CRH Medical updated November 3, 2017

CRH Medical is updated and rated Speculative (lower) Strong Buy at U.S. $1.85 or Canadian $2.37. This one has been a huge disappointment as it is down 57%  since it was added to the site on October 9, 2016 rated Speculative Buy at U.S $4.32. And it is down about 80% since the high of about U.S. $9.00 that it reached in early April (and when I still thought it looked like good value due to the growth).

Its latest drop was about 16% today after government-mandated reductions (effective January 1) to the prices it charges for its services were finalised this morning and which included not only the expected reductions that had largely been responsible for the sharp share price decline but an additional important fee reduction. On the conference call yesterday it appears that the company was quite certain that only the expected reduction would occur.

In addition to the fee reductions in 2018 there has been a reduction in revenues per patient this year due to a change in payer mix (more government, less commercial insurance) that the company appeared to be very slow to realize was even happening.

So, clearly some reduction in the share price from the April highs was absolutely warranted. But it appears to have been over done. The company remains profitable and is generating good cash flows and its growth-by-acquisition strategy remains fully in place. Granted, it is not clear what the profit level will be after the fee reductions are in place in January but indications are that he company will still be profitable and generating good cash flows.

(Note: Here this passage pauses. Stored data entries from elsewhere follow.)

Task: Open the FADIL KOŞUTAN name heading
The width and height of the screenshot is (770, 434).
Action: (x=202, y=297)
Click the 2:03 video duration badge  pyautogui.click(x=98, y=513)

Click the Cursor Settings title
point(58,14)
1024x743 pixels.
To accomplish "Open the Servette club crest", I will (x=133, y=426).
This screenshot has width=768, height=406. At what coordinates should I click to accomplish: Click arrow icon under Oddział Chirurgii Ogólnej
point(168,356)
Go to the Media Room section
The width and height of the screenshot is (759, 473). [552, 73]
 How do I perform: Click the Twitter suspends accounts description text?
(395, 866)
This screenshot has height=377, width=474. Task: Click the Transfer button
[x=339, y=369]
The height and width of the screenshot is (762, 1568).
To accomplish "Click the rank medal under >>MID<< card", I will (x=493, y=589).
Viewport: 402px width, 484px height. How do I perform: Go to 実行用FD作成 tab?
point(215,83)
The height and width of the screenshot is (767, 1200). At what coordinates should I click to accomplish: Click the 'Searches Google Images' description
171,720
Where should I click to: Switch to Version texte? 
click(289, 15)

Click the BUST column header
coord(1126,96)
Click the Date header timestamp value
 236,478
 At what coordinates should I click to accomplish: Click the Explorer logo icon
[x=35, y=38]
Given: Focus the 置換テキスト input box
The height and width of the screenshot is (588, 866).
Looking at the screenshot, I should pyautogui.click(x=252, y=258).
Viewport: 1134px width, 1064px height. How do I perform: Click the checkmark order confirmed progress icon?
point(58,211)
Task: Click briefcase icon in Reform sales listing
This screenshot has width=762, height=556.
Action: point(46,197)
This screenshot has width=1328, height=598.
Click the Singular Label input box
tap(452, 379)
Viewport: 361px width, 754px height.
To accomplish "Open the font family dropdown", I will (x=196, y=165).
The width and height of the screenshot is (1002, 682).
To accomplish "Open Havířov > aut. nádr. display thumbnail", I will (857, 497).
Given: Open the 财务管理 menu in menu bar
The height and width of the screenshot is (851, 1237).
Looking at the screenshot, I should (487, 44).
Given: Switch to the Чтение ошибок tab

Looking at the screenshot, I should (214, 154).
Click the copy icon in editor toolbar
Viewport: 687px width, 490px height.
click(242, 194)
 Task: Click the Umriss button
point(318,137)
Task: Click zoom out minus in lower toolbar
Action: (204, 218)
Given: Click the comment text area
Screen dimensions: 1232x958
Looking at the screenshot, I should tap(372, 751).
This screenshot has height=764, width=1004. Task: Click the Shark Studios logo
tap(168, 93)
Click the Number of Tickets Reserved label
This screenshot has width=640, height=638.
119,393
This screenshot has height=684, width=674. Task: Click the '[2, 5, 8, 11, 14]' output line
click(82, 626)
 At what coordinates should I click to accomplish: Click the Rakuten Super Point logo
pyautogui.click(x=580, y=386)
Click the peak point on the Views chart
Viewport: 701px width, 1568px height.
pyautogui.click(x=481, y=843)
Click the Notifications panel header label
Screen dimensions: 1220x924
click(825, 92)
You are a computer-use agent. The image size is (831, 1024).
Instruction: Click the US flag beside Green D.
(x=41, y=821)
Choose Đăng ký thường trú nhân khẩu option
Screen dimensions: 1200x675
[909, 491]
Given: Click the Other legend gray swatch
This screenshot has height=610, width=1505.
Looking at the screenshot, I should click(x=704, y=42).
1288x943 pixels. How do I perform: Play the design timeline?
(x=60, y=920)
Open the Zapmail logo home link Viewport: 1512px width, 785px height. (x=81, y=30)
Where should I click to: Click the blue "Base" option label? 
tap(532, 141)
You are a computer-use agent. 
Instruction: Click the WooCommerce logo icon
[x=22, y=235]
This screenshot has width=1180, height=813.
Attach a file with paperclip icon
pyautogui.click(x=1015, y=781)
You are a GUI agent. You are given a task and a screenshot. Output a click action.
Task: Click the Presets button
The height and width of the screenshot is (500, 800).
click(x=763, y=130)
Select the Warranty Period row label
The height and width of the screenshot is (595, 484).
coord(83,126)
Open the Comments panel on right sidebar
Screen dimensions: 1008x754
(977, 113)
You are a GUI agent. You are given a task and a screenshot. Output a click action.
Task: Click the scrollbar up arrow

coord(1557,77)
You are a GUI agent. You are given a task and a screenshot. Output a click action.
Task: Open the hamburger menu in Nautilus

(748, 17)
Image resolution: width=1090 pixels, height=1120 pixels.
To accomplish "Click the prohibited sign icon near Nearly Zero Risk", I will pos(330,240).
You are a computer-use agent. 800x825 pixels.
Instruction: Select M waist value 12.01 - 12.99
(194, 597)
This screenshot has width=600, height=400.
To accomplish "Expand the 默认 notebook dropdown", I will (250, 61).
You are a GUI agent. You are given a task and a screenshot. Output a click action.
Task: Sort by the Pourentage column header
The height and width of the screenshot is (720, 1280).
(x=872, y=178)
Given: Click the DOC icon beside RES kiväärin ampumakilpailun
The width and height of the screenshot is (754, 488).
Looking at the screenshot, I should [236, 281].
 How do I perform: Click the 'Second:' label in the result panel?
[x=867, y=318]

Overall, the valuation appears to be quite attractive. With good cash flows, the company is not in danger financially and in fact plans to continue to make acquisitions at the same pace as the past two years.

But this remains a speculative pick and the original indication from October 9, 2016 to consider making only a relatively smaller purchase is perhaps still wise.

It will be interesting to see if insiders step up and buy shares at this latest low price.

One analyst pointed out that there may be tax-loss selling which could keep the price depressed through year end. On the other hand the company mentioned yesterday that it hopes to take some action to boost the share price.

I added to my own position in this stock on several occasions as the price declined since April. At the current price it represents about 1.4% of my portfolio. I may add somewhat at this price although my enthusiasm to do so is certainly tempered by the experience so far.

In general, the analysts that recommended this stock at far higher prices have been embarrassed by the result and may be unlikely to recommend it again anytime soon. That could mean the stock will be a long time recovering. But ultimately earnings over the next several years will determine the stock price.